これまでは殿下の婚約者として次期王妃としてスワローズ家長女として公爵令嬢としてと、お淑やかに恥とならないようにしなければならなかった。だけどもうすぐそれも無くなる。もうすぐ!私は解放されるの!
「ありがとう、リリちゃん。私を嵌めてくれて」
女神を讃えるように、本来であればこの世界…"このゲーム"の"悪役令嬢"であり、"ヒロイン"である私に負け、むしろ今の私の立場となる運命であるはずだった伯爵令嬢リリアナ・イノシー嬢…こっそりと脳内でリリちゃんと呼んでいる彼女に必死に感謝テレパシーを送る。もちろん私にテレパシー能力は無い。こういうのは気持ちだ。
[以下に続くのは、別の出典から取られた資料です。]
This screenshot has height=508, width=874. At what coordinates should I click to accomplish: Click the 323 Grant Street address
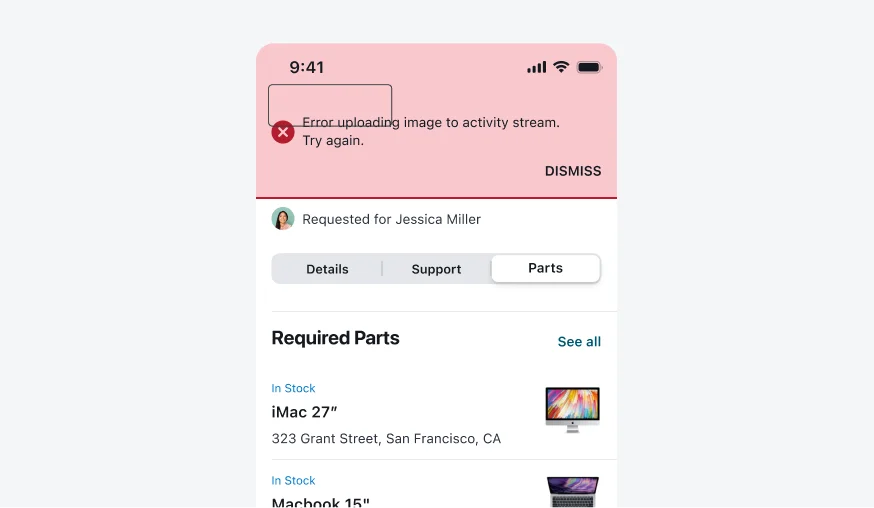click(x=386, y=439)
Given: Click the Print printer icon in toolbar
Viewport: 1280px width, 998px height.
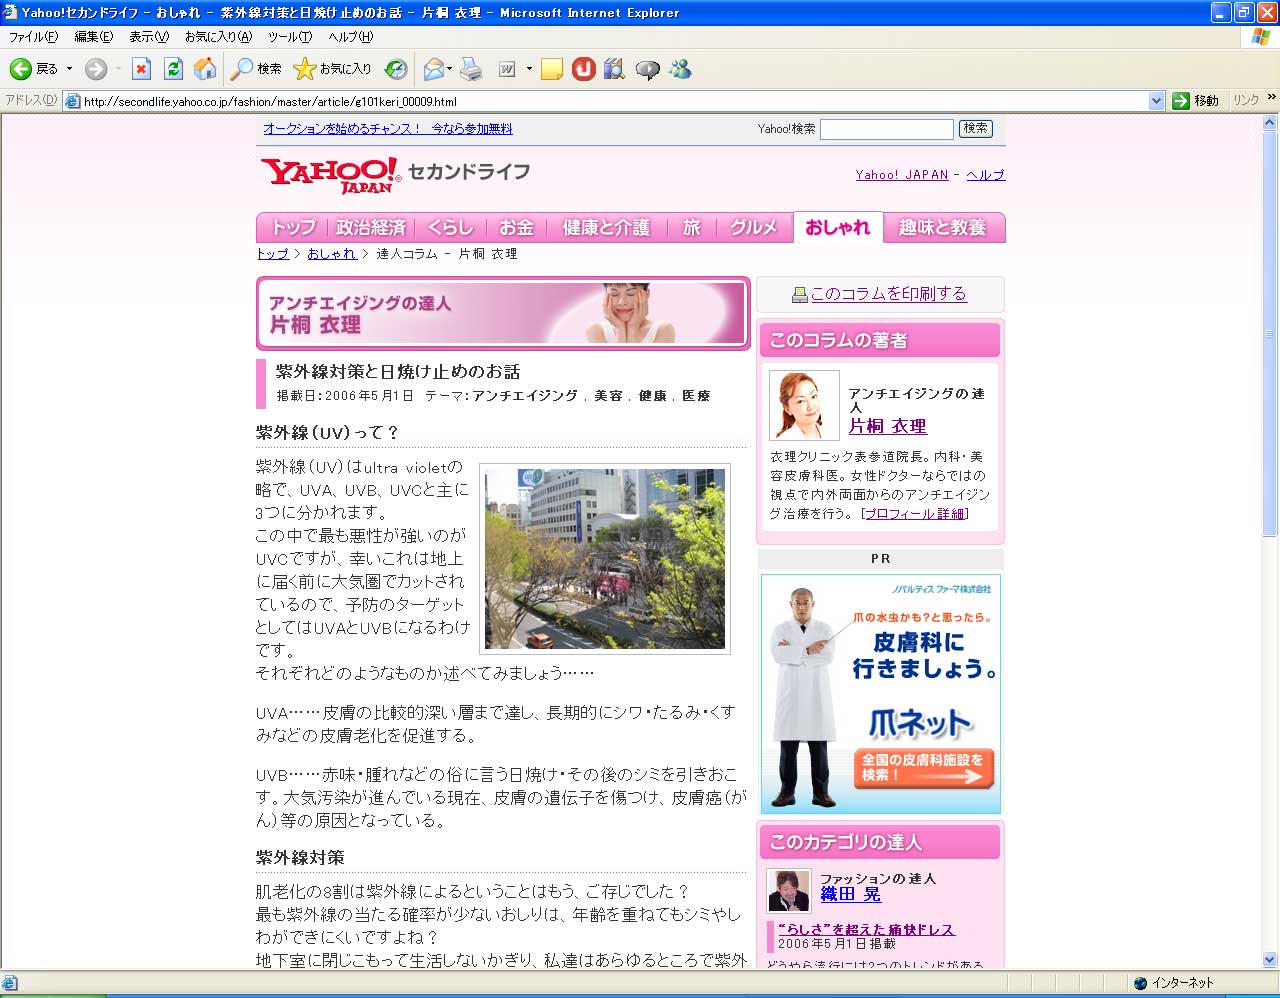Looking at the screenshot, I should (x=471, y=69).
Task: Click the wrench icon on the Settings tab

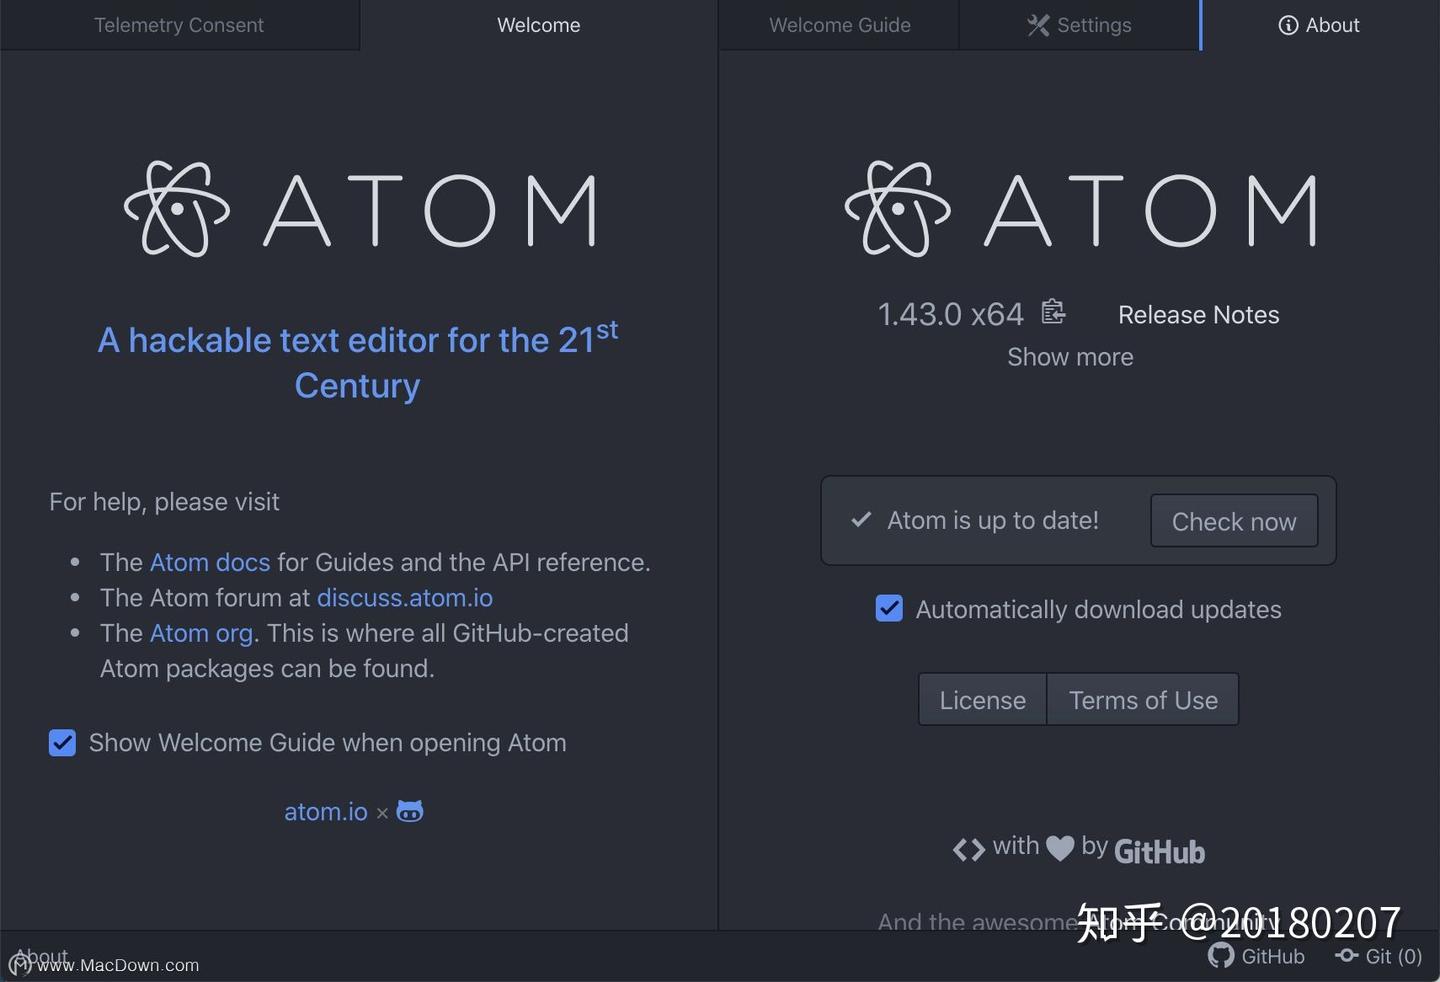Action: (1037, 25)
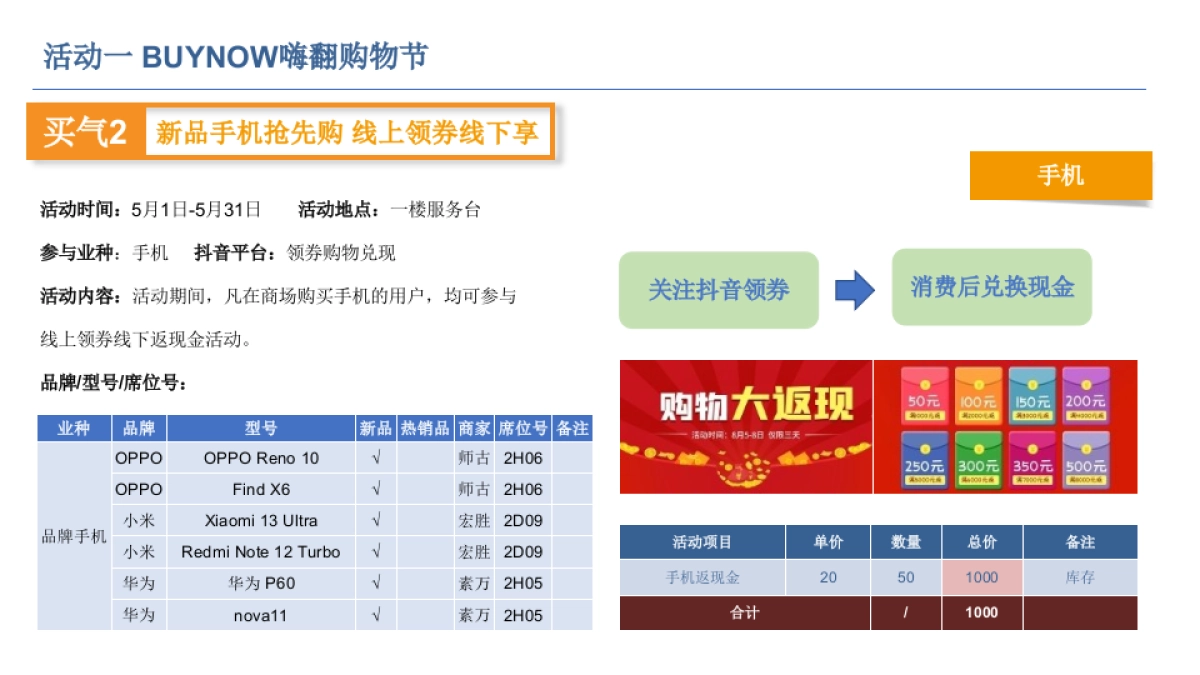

「あの人性格が俺様な時点で私には心の底から無理なタイプだったけど、リリちゃんは本気で好きみたいだし、きっと素敵な王妃様、そして国母になってくれるって信じてる。頑張って」
私は無責任にリリちゃんの幸せを願った。なんて自分本位。なんて最高な立場だろう。今の私は身軽、この一言に尽きる。羽が生えたようだ。むしろ今までが常に手枷足枷で生きていた。
「私は平民降格で別名与えられて町暮らしになるはずよね。ゲームでのリリアナはそれが死ぬ程屈辱だったみたいだけど、私にはご褒美だわ。住居ももらえるし、一年は遊んでも暮らせるぐらいお金もらえるし、むしろこれって至れり尽くせりよね。前世と同じでパン屋さんで働きたいなぁ。スタッフ募集してないかなぁ」
今後の生活をきらきらとした目で夢想し胸を高鳴らせる。
我ながら独り言がとんでもない事になっているけど、これは今まで我慢し我慢し我慢し続けてて来た反動が出ているだけだから、今は許してほしい。と、誰にするわけでもない言い訳を一つ。
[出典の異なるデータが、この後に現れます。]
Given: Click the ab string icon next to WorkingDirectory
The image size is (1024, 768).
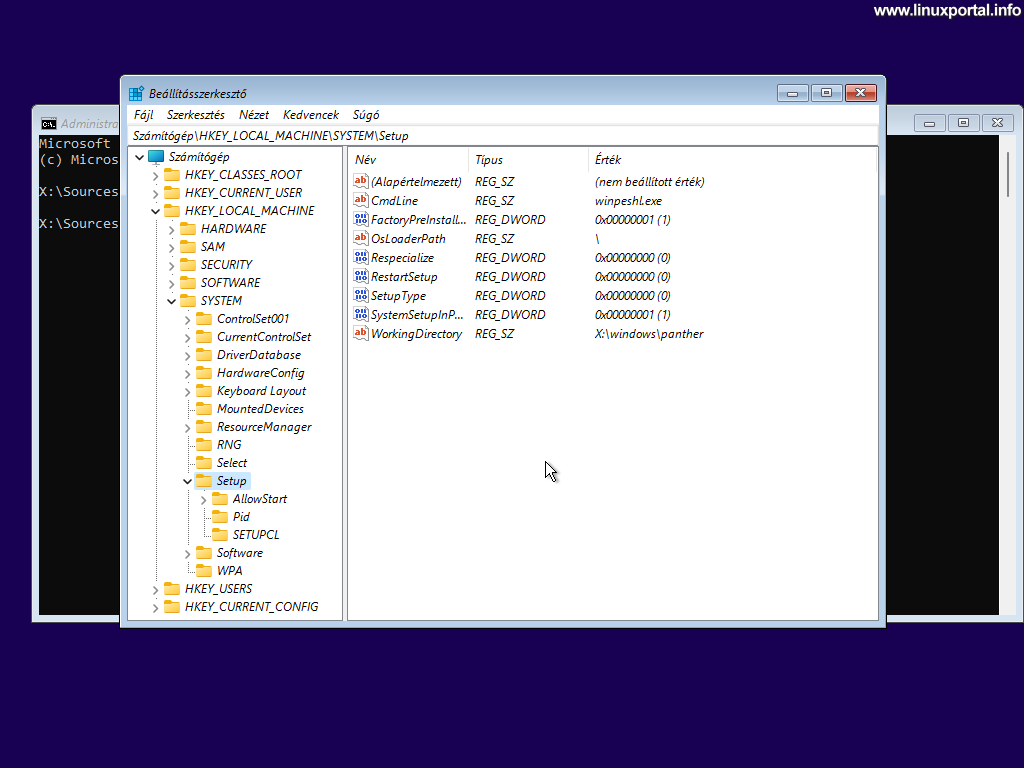Looking at the screenshot, I should [360, 333].
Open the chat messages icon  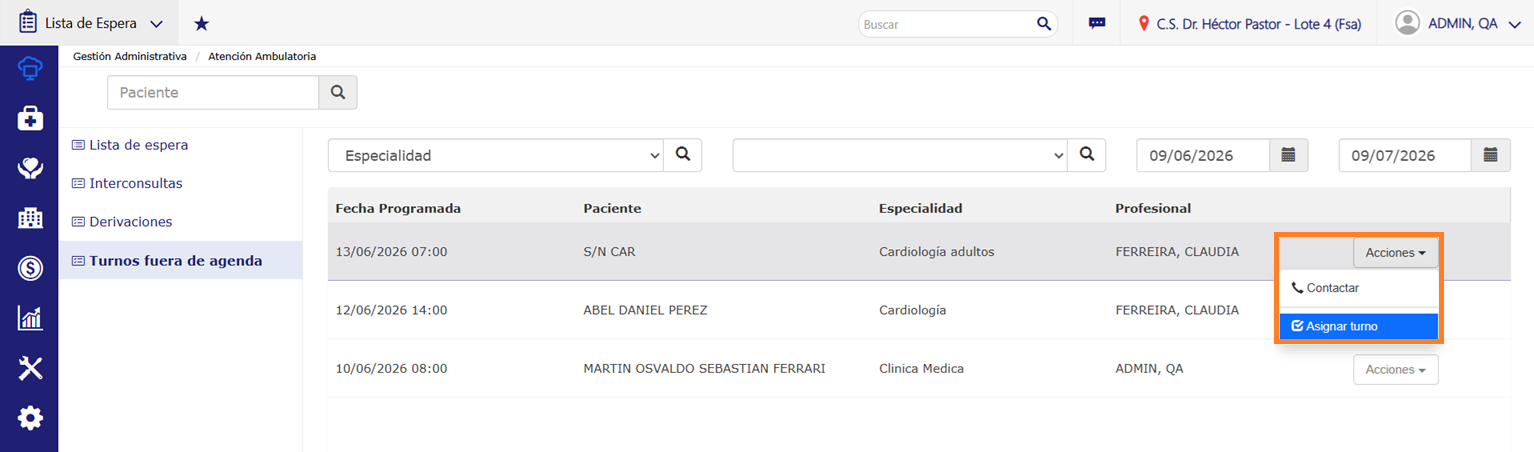click(x=1097, y=23)
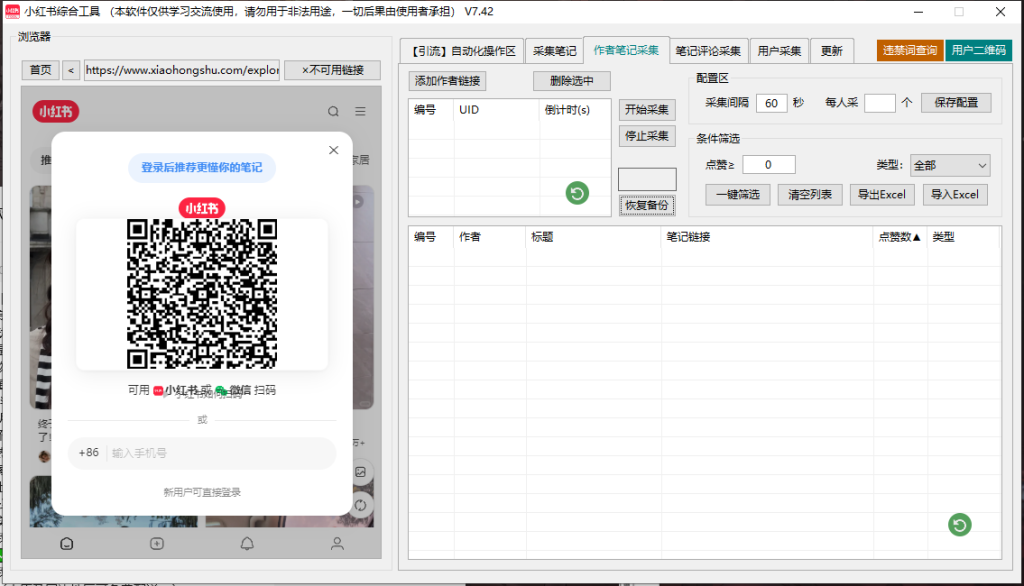This screenshot has height=586, width=1024.
Task: Click the notification bell icon in the bottom bar
Action: pyautogui.click(x=246, y=543)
「あぁ、正式に婚約破棄が決定するのと家と学園から放り出されるのはいつかしら!ゲームでは後日談としてさらっと流されちゃってわからないのよね!この先を知ってるからわくわく出来るけど、放置プレイが長過ぎると決定前に飛び出しかねないわ!」
私はわくわくわくわくと草の上をごろんごろんのたうち回り、最後に感情を発散させると、すくと立ち上がった。
それから完璧な所作で学園に向けて歩き出す。
フェリシア・スワローズはまだ家を放り出されずその名を失っていないし、正式にはまだ殿下の婚約者のままだし、レディローズと二つ名を轟かせる完璧な公爵令嬢だ。
私が私として生きていけるのは、もう少し先。ちゃんとわかっていましてよ。このドレスについた草や土の汚れと木の枝に突っかかったほつれは、うっかり転んでしまっただけなのです。完璧令嬢のレディローズとはいえ、この程度の失敗はありますわ、ふふふ。